Exercise: Restate word for word the lines of the records below, starting at the line that contains "Select the 3路 gas channel checkbox" and ending at the line that contains "Task: Split the terminal panel", with both of those lines included and nothing else.
═══ Extracted entries
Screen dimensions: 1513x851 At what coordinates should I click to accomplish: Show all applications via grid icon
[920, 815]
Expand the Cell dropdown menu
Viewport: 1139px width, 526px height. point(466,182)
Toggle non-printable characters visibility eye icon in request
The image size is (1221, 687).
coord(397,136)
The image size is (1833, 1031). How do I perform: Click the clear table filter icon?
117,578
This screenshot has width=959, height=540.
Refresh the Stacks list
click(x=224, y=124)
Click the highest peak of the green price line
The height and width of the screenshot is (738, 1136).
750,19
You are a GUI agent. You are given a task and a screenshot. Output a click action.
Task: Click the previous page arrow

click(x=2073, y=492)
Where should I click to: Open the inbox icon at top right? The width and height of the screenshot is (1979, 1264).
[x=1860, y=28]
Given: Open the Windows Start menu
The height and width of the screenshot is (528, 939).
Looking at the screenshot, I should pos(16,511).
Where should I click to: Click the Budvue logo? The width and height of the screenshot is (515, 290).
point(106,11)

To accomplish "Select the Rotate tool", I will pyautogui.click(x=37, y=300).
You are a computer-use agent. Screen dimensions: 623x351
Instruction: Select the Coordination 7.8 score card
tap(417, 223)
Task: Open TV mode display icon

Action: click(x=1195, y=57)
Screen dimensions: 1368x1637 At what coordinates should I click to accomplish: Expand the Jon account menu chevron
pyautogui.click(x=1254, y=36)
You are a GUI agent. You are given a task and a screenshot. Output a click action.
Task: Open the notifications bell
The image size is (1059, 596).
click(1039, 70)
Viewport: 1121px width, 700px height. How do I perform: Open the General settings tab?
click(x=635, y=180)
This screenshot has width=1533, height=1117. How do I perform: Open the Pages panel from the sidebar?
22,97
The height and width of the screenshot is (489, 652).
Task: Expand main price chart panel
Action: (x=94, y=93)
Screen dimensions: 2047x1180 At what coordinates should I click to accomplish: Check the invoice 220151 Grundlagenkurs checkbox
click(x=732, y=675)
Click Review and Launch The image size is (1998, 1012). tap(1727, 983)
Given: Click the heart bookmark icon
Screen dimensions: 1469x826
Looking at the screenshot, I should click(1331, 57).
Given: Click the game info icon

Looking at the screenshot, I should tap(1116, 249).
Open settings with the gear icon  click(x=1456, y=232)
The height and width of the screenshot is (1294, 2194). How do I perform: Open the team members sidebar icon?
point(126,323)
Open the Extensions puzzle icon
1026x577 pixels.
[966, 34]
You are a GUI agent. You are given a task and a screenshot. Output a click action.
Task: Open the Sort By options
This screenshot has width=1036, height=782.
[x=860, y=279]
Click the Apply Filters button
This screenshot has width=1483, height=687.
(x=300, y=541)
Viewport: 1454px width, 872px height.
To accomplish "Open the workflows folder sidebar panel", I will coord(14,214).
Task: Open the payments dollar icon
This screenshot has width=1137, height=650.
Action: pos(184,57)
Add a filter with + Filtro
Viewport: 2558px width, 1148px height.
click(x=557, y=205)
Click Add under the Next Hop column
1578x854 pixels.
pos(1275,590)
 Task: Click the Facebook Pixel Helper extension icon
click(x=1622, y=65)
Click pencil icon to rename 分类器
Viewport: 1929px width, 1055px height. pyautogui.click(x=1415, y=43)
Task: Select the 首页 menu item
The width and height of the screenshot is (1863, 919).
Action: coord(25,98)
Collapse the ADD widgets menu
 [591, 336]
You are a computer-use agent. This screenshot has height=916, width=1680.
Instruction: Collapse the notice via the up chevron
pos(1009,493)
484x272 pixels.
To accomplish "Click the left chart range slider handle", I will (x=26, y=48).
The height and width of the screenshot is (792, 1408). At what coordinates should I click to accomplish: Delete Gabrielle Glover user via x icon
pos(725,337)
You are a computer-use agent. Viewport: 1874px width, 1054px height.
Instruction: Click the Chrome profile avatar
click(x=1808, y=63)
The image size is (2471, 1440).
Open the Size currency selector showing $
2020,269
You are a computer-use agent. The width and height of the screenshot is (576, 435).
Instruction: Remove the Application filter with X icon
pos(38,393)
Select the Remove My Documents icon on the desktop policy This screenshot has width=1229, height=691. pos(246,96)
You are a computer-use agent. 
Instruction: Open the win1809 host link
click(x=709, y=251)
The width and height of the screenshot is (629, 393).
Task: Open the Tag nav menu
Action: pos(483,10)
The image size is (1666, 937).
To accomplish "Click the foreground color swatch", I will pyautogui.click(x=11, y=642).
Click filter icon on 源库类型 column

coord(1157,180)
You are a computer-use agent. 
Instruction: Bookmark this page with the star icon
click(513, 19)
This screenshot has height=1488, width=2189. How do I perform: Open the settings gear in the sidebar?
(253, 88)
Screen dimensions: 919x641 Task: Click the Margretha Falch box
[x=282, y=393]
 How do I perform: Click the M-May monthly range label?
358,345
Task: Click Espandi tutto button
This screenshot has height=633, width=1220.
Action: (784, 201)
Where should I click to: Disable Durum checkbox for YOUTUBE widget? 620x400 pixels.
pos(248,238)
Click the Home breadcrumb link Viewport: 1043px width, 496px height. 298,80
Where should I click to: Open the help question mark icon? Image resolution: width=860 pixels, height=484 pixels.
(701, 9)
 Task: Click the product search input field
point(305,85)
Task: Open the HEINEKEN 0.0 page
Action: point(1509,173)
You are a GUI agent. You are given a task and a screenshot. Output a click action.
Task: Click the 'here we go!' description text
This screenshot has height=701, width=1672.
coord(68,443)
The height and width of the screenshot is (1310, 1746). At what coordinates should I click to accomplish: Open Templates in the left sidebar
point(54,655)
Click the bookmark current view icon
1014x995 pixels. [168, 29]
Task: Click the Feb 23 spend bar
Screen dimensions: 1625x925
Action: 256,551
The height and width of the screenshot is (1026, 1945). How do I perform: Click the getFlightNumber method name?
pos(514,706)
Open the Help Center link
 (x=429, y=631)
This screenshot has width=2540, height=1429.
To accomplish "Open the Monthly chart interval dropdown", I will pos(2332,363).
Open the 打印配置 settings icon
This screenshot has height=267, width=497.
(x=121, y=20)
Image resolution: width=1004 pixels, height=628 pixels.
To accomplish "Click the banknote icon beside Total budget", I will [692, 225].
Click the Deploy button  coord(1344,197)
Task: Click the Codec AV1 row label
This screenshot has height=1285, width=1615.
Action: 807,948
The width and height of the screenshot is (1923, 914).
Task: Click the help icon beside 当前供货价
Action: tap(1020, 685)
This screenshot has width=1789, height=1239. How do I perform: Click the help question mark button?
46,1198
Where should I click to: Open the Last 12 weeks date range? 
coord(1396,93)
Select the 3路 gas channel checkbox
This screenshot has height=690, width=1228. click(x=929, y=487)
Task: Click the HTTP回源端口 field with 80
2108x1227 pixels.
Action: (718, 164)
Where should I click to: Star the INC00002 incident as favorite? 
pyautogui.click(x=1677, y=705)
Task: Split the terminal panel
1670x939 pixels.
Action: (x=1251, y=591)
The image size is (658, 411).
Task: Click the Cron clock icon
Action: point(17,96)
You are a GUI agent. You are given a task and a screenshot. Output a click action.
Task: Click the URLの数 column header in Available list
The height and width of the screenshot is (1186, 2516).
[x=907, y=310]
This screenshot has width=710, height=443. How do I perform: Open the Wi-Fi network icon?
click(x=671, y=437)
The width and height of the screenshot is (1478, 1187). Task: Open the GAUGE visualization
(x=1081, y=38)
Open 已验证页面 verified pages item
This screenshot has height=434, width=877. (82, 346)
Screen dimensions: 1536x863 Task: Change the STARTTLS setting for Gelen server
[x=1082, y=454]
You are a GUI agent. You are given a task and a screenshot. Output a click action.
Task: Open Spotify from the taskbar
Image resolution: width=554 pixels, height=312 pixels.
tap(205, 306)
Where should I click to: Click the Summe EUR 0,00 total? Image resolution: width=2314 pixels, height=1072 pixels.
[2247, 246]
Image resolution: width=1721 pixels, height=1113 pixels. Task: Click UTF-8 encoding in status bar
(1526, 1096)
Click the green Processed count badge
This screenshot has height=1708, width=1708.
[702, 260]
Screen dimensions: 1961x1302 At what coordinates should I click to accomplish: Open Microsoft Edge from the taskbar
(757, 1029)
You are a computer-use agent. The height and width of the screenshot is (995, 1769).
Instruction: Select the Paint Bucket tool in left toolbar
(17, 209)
══════
Task response:
Select the 3路 gas channel checkbox
This screenshot has height=690, width=1228. click(x=929, y=487)
Task: Click the HTTP回源端口 field with 80
2108x1227 pixels.
Action: (718, 164)
Where should I click to: Star the INC00002 incident as favorite? 
pyautogui.click(x=1677, y=705)
Task: Split the terminal panel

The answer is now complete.